Inline, below ... Jeremy Epstein wrote:
Implemenationwise, I'm not sure its any easier to internaitonalize/localize than the first one.
It does have more of the text as text, and gives some extra room to breathe for languages where text strings are longer (e.g., German, Chinese).
2) be one big image. Pulling the right image path uses the same technique as localization (paths are strings arter all) and it puts the burden of localization outside of engineering. This means art production and translation per language, but you have to do it anyway and localizing involves writers and artists, not engineers.
Right now, localizing the Cosmo Web UI requires only a native speaker of the target language and a text editor (like Notepad).
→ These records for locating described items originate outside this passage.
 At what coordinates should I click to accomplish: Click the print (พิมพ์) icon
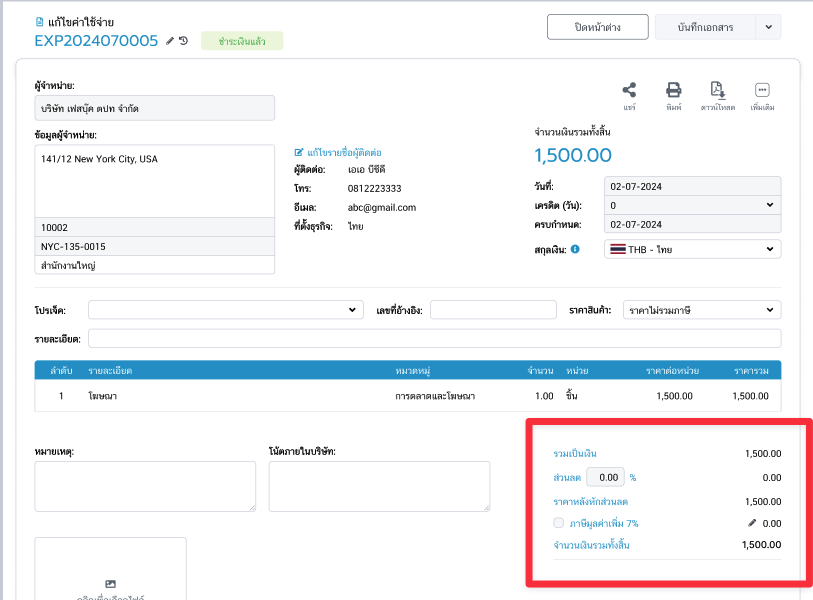point(673,90)
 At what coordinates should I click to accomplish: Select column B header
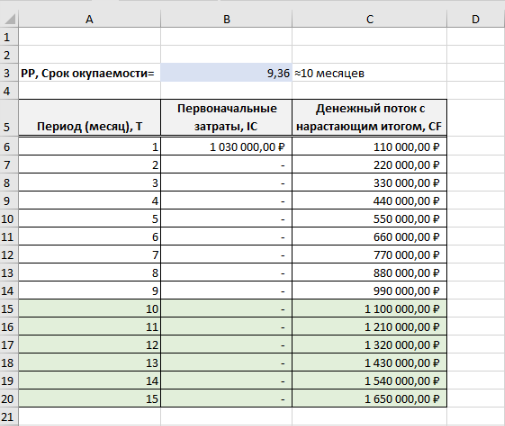pos(226,19)
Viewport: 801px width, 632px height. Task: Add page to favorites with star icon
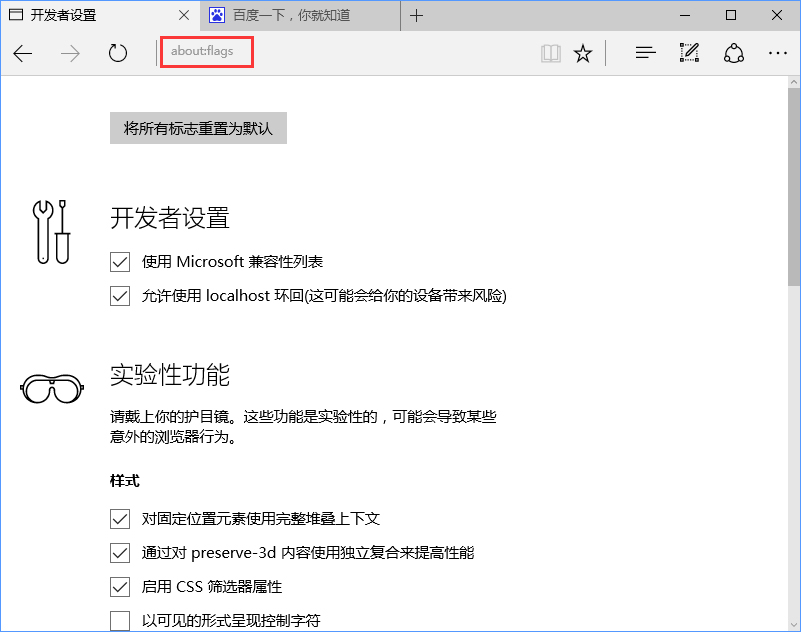(583, 54)
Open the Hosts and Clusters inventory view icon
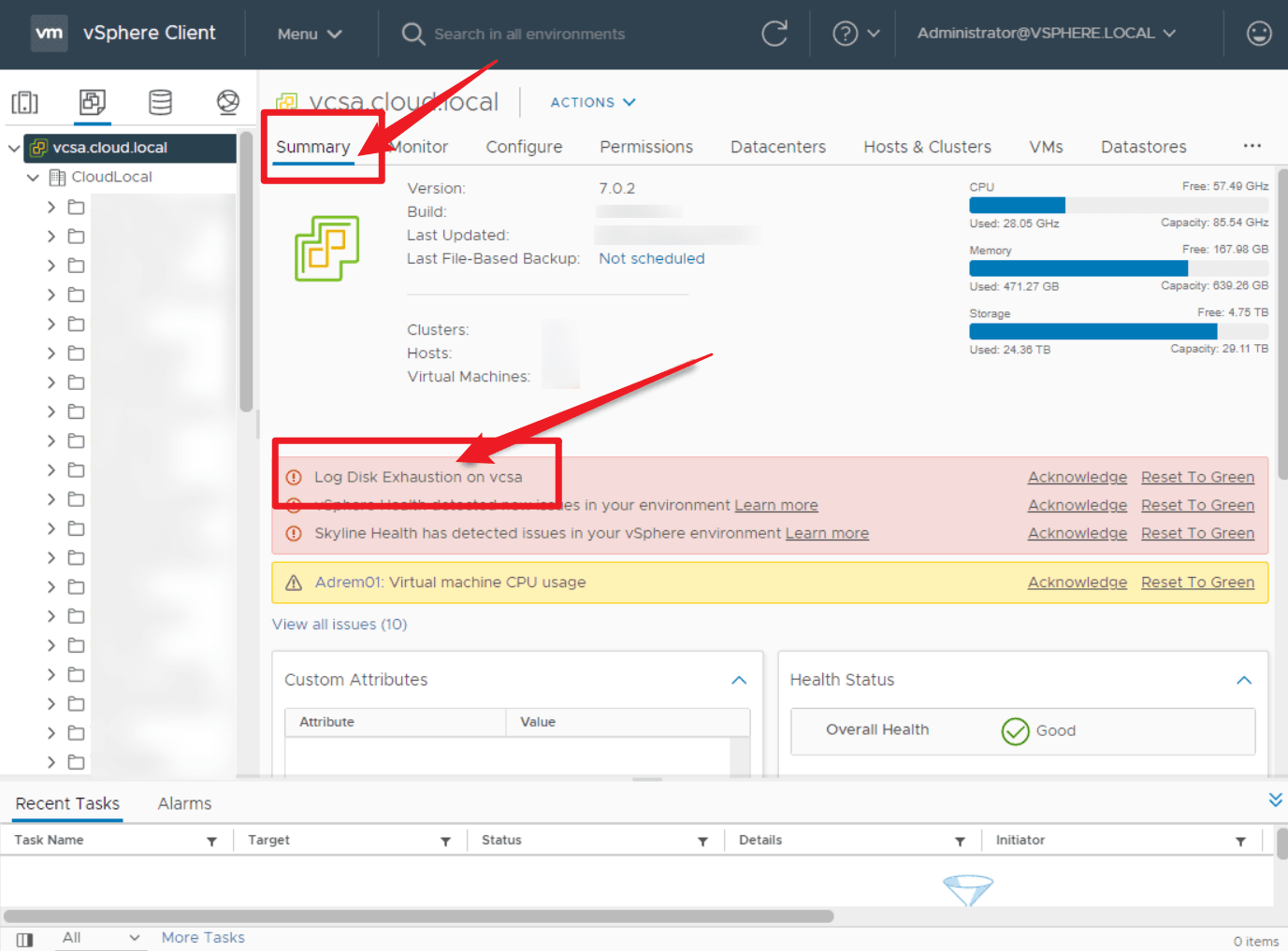1288x951 pixels. pos(25,102)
No engineering or programming expertise is needed.
If we want to say that localizing Cosmo for a specific language also requires special graphics tools like Photoshop/GIMP, that's a significant departure from the approach we've taken so far. I'm not saying it's the wrong approach, but it does raise the bar for participation, and as an open-source project, it something we should consider carefully I think.
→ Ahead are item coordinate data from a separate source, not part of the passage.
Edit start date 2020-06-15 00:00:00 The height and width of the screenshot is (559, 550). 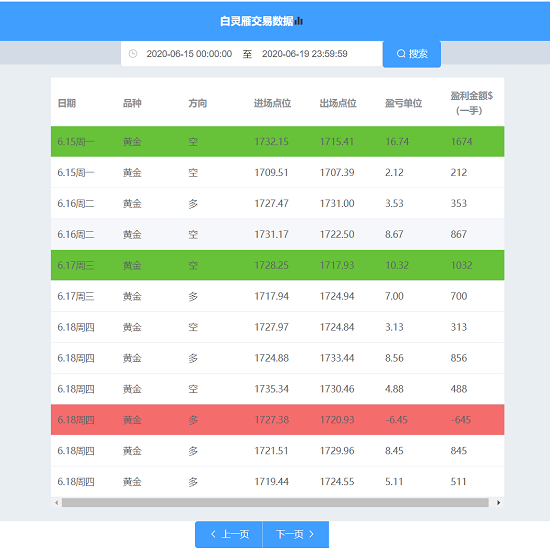coord(189,54)
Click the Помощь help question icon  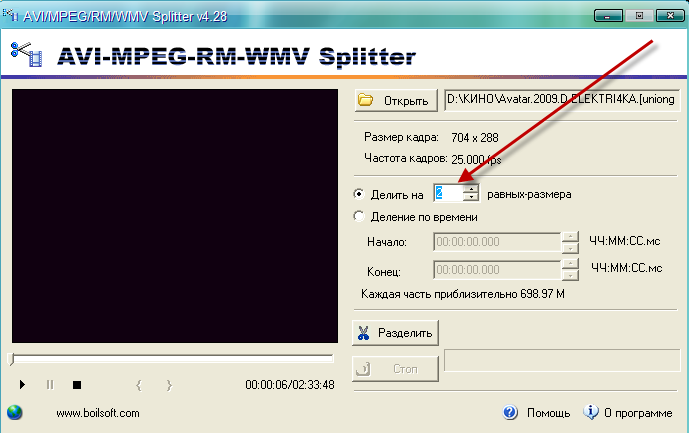510,412
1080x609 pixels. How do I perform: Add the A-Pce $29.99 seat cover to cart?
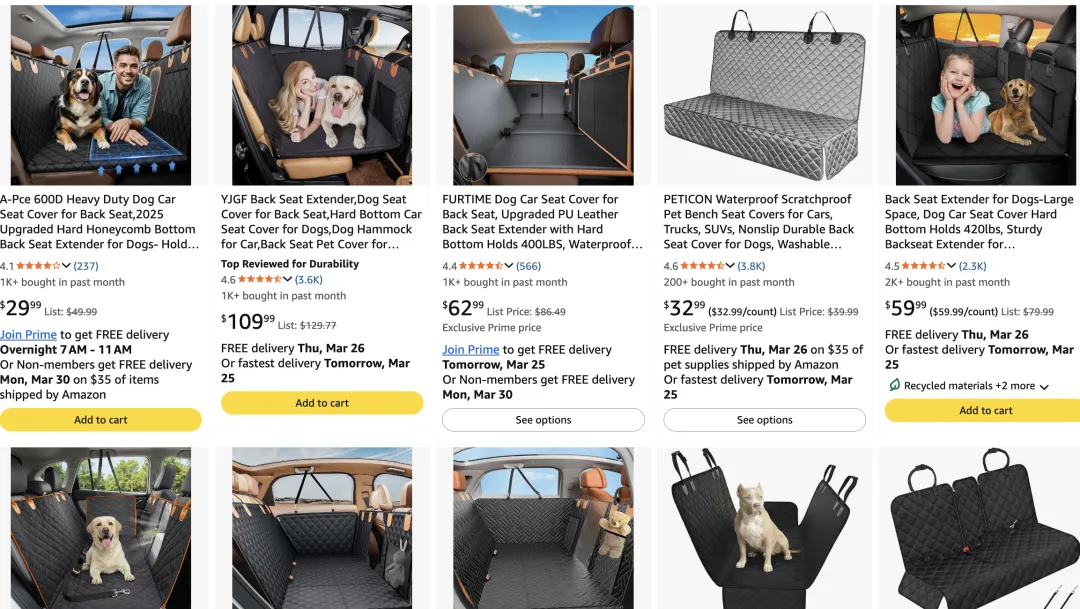[101, 420]
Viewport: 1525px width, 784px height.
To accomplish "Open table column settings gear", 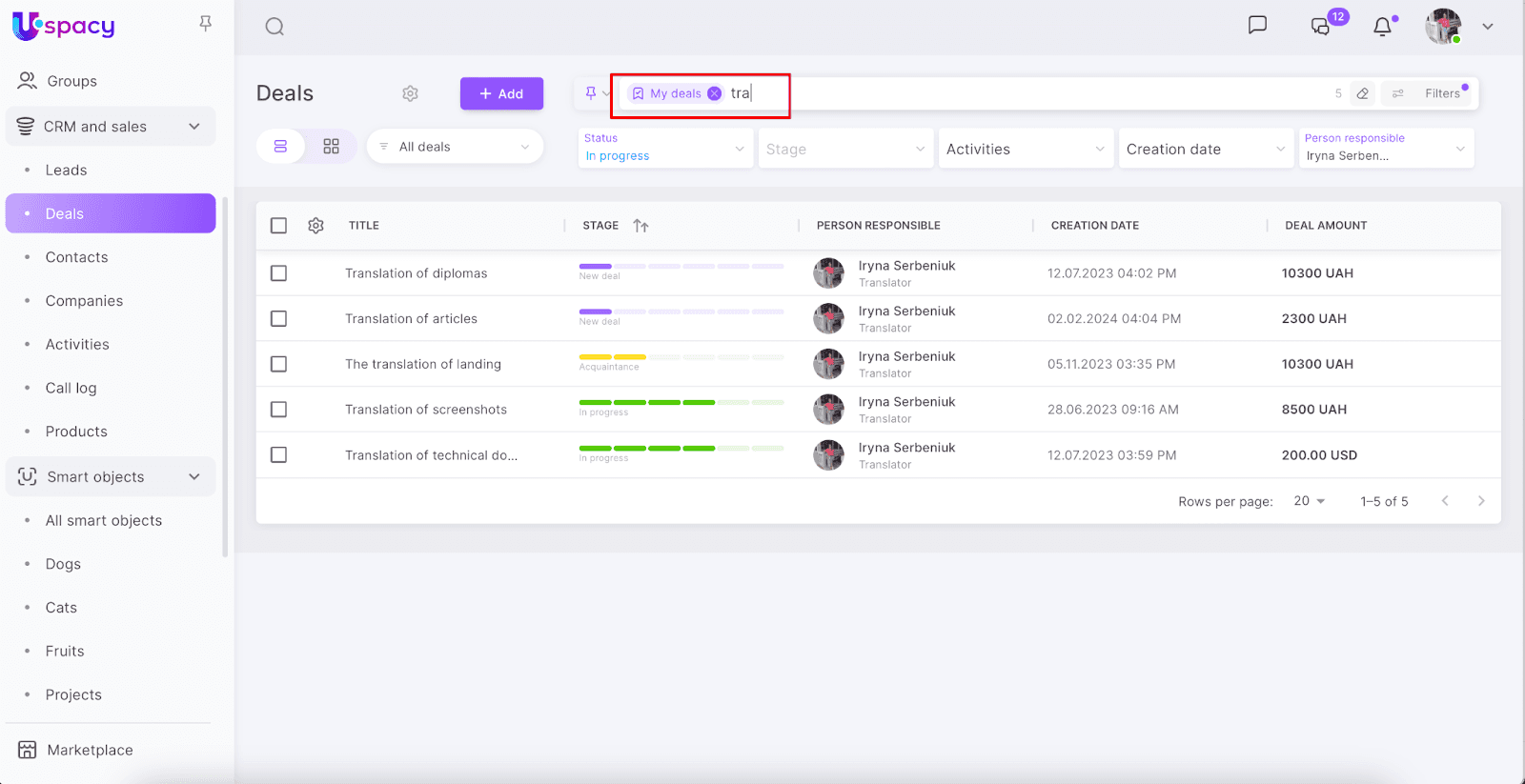I will [x=316, y=226].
From what I see I believe you want to have sign up and subscribe act as a "banner advertisement" (non-profits make ads too. Just ask the sierra club) for cosmo/chandler. You want to emphasize things in a more emotional way than a link. It won't make engineering sense to many engineers, buts its a good compromise.
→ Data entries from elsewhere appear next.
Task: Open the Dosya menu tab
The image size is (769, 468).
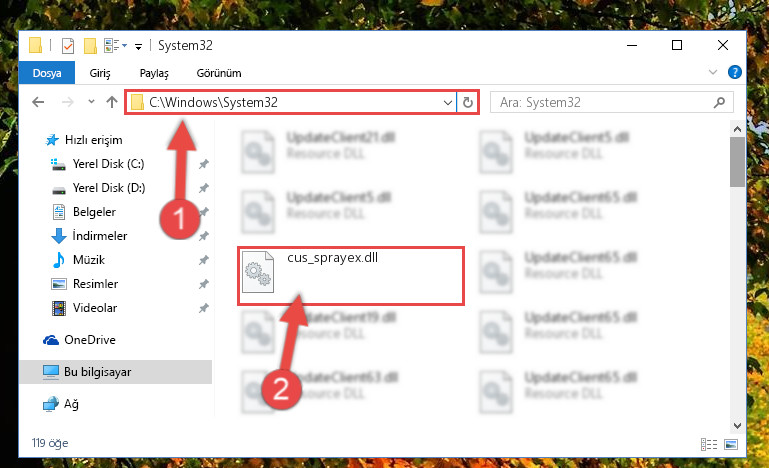Action: tap(47, 73)
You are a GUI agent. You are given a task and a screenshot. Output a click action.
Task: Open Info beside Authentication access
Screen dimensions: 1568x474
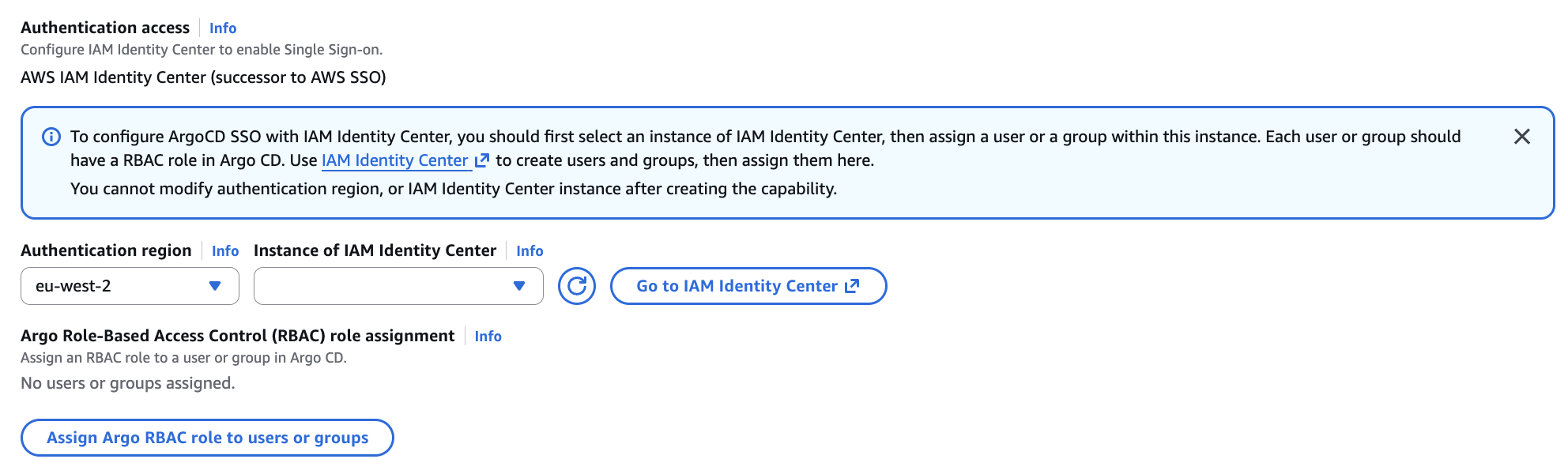click(222, 28)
You're exactly right, it does look and feel a lot like a banner. By trying to integrate it into the UI, and make it i18n-friendly on top of that, it almost becomes neither-fish-nor-fowl.
Just throwing ideas out for saving space or relieving the crowding -- it would be possible to rotate images or text in that space, and then have a click there link to a dialog box or other page that offers the three different options with more explanation.
Mimi, Stick with you guns and go with the most visually appealing proposal. At least that's my vote (if I may even do so)
The input is always welcome, and very helpful. That's the whole purpose of sending something like this out to the list.